Dunque, da almeno venti anni il mercato degli affitti è vertiginosamente aumentato, creando quel dramma sociale unico in Europa, cioè di una città con 250.000 abitazioni vuote, sfitte e/o abbandonate a fronte di 50.000 famiglie in emergenza abitativa urgente. Famiglie che per lo più hanno cercato di risolvere il problema direttamente occupando un alloggio dove vivere. Infatti non solo la capitale ha il più alto numero di stabili occupati d’Europa, ma sono incalcolabili quelli occupati dalle singole famiglie, slegate cioè dai movimenti di lotta. A Roma un affitto costa come accendere un mutuo. E’ normale che questa dinamica dei prezzi ha portato, per chi se lo poteva permettere, ad accendere un mutuo piuttosto che vivere in affitto. Oltretutto, da vent’anni è in corso il processo di cartolarizzazione dei beni patrimoniali degli enti pubblici, e dunque anche chi viveva in affitto contento di viverci è stato costretto a comprarsi casa da parte dell’ente proprietario (INPS, INPDAP, ENASARCO, ecc..) , che ovviamente insieme all’atto di vendita ha portato anche dei ritocchi economici.

Dunque, una politica veramente progressista dovrebbe puntare a diminuire il numero di possessori di case nel nostro paese. Una politica perfettamente in linea con quella degli altri paesi a capitalismo avanzato, come ad esempio in Francia. Non stiamo dunque parlando di scelte “rivoluzionarie”, ma che dovrebbero essere perfettamente in linea con le strategie politiche del PD, ad esempio.

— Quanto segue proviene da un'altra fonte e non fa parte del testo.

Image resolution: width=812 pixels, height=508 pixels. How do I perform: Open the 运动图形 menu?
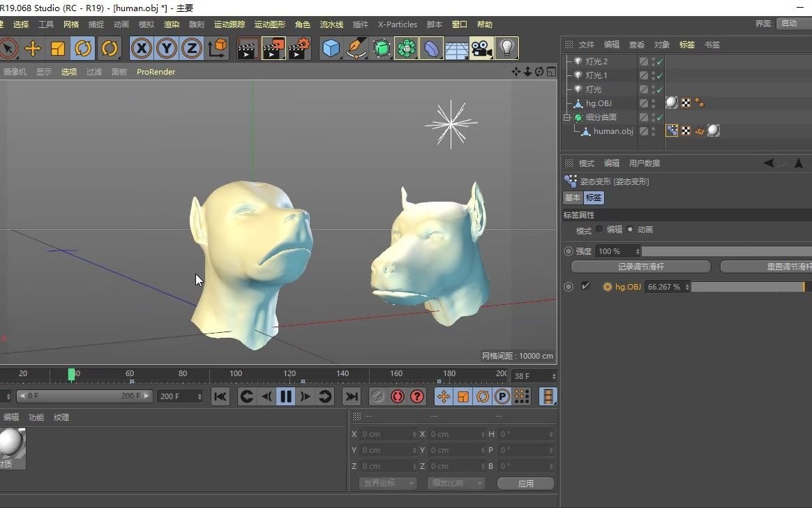269,24
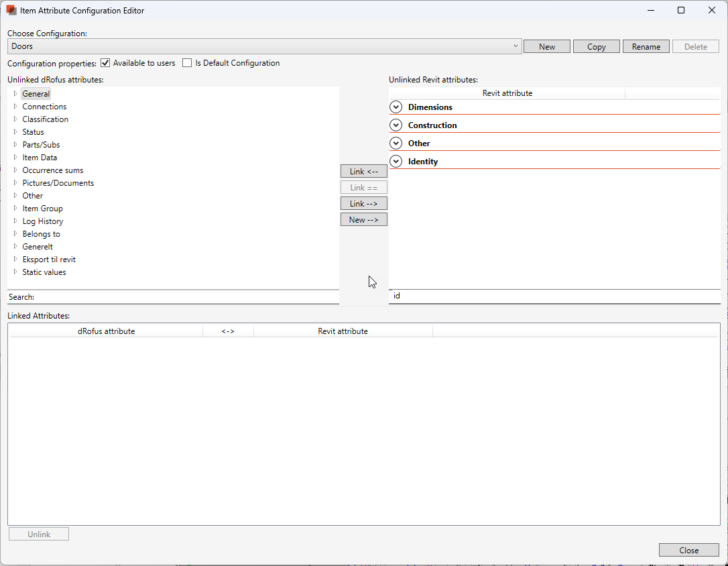The width and height of the screenshot is (728, 566).
Task: Expand the Item Data tree node
Action: pyautogui.click(x=15, y=158)
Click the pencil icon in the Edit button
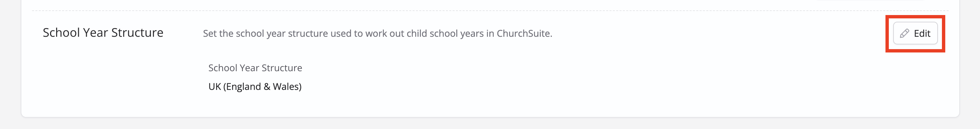This screenshot has width=980, height=129. pyautogui.click(x=905, y=33)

Fatta questa lunga premessa, è evidente che l’IMU, come qualsiasi tassa (per di più se patrimoniale), abbia senso solo se impostata progressivamente. Il dibattito non dovrebbe vertere sulla sua cancellazione o il suo mantenimento, dibattito davvero sterilissimo. Ma di come orientarla in modo che i poveri non la paghino e i ricchi la paghino anche per i poveri. Sotto una certa soglia, infatti, e in presenza di unica casa di proprietà, l’IMU dovrebbe essere cancellata. Dopodichè, andrebbe pagata in ordine crescente al proprio reddito e alla propria situazione patrimoniale, andando ad incidere davvero sulla ricchezza patrimoniale di chi se lo può permettere. Le tasse hanno senso solo se orientate al fine redistributivo, altrimenti si trasformano in gabelle sulle spalle del popolo. E’ per questo che la pressione fiscale in Italia non va diminuita, ma spostata sulle spalle di chi ha di più.